Provide a character-exact reproduction of the lines from the line with "June 2022 (343, 1475)" to the end of the entries.

((

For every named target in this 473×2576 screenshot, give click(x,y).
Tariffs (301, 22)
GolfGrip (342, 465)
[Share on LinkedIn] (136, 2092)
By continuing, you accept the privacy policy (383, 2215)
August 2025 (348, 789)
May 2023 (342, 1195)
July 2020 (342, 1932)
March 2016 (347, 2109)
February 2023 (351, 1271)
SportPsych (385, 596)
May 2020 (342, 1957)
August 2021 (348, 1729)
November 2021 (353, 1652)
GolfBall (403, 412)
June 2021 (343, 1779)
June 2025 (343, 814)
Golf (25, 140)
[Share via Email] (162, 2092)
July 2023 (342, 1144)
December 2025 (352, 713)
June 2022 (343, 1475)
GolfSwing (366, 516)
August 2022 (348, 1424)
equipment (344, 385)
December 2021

))

▶ _Result_:
June 2022 (343, 1475)
GolfSwing (366, 516)
August 2022 (348, 1424)
equipment (344, 385)
December 2021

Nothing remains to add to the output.